— Begin —
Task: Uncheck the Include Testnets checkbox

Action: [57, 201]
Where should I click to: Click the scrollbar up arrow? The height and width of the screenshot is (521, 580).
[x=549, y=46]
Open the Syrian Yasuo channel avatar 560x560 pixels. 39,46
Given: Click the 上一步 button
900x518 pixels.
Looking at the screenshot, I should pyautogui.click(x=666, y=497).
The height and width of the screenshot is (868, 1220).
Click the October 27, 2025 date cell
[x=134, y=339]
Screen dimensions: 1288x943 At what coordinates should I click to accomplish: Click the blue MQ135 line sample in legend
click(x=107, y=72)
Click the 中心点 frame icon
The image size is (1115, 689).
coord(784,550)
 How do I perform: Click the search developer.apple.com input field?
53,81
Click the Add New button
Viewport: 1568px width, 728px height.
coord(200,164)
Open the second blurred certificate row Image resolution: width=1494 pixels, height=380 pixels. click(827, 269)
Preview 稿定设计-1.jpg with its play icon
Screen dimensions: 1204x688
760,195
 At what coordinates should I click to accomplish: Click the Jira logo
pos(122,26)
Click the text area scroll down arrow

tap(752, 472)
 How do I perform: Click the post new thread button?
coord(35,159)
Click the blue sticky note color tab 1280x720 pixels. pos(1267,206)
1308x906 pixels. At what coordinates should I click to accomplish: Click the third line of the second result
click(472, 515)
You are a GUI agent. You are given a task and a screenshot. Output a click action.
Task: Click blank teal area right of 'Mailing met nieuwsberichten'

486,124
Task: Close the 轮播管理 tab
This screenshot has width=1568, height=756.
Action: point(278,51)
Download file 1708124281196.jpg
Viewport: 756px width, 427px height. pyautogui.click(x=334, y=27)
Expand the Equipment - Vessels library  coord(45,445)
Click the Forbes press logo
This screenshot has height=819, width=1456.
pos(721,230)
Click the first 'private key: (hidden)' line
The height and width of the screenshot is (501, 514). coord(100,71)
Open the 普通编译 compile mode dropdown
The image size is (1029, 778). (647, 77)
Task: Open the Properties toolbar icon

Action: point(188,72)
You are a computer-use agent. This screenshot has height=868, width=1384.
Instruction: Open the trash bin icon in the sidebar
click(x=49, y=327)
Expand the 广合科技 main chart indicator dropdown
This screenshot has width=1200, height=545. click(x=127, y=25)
— End —
* Directions for this task
Express the material above, starting at its beginning and ending at the line containing "Open the Syrian", as a CSV with two columns named text and answer, one row per answer. Put each field in quotes and turn any line breaks into spaces.

* Response for this exercise
text,answer
"Task: Uncheck the Include Testnets checkbox","Action: [57, 201]"
"Where should I click to: Click the scrollbar up arrow? The height and width of the screenshot is (521, 580).","[x=549, y=46]"
"Open the Syrian Yasuo channel avatar 560x560 pixels.","39,46"